Work instructions:
Among the entries below, one stretch runs from the line that contains "Apple Support — Usar" through the line that contains "Redes sociais (221, 7)". Repeat that stretch exactly, ends included, and only that.

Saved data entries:

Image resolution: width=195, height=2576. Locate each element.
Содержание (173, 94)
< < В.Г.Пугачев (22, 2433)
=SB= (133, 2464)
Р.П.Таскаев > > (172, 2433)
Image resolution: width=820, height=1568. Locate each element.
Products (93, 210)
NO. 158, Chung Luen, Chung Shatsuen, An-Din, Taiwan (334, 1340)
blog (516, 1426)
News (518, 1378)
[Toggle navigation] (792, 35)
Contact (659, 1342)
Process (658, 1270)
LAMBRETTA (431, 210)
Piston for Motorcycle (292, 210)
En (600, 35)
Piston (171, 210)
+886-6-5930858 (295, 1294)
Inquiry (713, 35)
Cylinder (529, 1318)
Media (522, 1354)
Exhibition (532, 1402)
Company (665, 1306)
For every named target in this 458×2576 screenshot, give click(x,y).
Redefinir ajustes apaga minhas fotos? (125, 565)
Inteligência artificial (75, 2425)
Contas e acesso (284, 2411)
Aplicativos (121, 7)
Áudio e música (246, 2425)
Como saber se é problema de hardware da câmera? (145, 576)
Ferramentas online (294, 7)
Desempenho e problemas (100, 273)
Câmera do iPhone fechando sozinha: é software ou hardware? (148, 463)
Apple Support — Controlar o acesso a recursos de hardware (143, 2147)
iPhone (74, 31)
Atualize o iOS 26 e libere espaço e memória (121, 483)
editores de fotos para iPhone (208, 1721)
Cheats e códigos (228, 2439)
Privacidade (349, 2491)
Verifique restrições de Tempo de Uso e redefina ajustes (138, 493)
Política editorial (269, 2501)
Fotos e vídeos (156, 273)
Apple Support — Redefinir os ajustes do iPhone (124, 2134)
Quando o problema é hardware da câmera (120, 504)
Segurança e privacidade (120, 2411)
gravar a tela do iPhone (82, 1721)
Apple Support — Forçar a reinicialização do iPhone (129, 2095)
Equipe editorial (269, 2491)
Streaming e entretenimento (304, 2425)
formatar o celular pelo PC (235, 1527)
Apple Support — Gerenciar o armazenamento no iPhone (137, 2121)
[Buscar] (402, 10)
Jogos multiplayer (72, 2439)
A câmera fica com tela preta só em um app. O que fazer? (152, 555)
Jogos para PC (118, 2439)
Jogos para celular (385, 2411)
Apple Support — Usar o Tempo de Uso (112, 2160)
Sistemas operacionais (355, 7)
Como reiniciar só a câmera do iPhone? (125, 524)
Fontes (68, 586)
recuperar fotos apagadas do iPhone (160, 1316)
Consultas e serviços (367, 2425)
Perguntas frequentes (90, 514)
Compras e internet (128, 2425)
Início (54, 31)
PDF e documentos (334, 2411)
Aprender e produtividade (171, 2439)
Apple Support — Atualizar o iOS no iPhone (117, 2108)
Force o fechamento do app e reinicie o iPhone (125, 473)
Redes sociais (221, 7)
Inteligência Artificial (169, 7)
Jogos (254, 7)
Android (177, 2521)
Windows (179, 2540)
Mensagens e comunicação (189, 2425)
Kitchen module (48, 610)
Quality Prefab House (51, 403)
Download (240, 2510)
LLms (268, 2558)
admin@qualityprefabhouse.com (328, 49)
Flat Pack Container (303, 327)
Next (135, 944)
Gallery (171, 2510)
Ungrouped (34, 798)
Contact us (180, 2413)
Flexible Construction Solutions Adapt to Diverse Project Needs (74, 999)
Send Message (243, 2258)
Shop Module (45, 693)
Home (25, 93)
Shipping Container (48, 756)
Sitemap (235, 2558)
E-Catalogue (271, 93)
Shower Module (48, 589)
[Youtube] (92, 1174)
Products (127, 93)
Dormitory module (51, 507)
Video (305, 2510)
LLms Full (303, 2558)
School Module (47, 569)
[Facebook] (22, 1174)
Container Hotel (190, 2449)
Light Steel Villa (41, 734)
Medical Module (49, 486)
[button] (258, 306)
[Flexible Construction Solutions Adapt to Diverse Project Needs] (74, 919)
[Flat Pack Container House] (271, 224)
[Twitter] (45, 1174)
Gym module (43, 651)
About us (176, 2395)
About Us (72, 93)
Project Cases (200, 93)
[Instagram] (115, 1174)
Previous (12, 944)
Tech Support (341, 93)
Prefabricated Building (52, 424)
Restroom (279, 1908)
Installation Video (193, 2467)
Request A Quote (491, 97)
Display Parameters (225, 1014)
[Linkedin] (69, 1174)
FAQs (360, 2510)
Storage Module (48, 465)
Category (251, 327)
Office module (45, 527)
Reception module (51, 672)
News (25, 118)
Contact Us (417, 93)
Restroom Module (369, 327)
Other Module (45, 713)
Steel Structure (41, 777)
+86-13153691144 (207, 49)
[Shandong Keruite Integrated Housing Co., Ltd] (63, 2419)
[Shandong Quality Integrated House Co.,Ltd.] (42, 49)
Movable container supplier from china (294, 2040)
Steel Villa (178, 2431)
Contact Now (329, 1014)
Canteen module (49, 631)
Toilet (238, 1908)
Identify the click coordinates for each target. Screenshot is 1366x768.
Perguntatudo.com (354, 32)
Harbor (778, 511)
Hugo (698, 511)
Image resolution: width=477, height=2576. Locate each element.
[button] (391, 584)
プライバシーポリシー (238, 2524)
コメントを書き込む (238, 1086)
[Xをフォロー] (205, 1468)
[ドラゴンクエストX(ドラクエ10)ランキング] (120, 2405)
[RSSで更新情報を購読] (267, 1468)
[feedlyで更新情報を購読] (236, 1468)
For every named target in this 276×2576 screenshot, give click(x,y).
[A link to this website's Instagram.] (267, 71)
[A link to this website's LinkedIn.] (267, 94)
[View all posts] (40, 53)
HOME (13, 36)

Result of the task:
Apple Support — Usar o Tempo de Uso (112, 2160)
Sistemas operacionais (355, 7)
Como reiniciar só a câmera do iPhone? (125, 524)
Fontes (68, 586)
recuperar fotos apagadas do iPhone (160, 1316)
Consultas e serviços (367, 2425)
Perguntas frequentes (90, 514)
Compras e internet (128, 2425)
Início (54, 31)
PDF e documentos (334, 2411)
Aprender e produtividade (171, 2439)
Apple Support — Atualizar o iOS no iPhone (117, 2108)
Force o fechamento do app e reinicie o iPhone (125, 473)
Redes sociais (221, 7)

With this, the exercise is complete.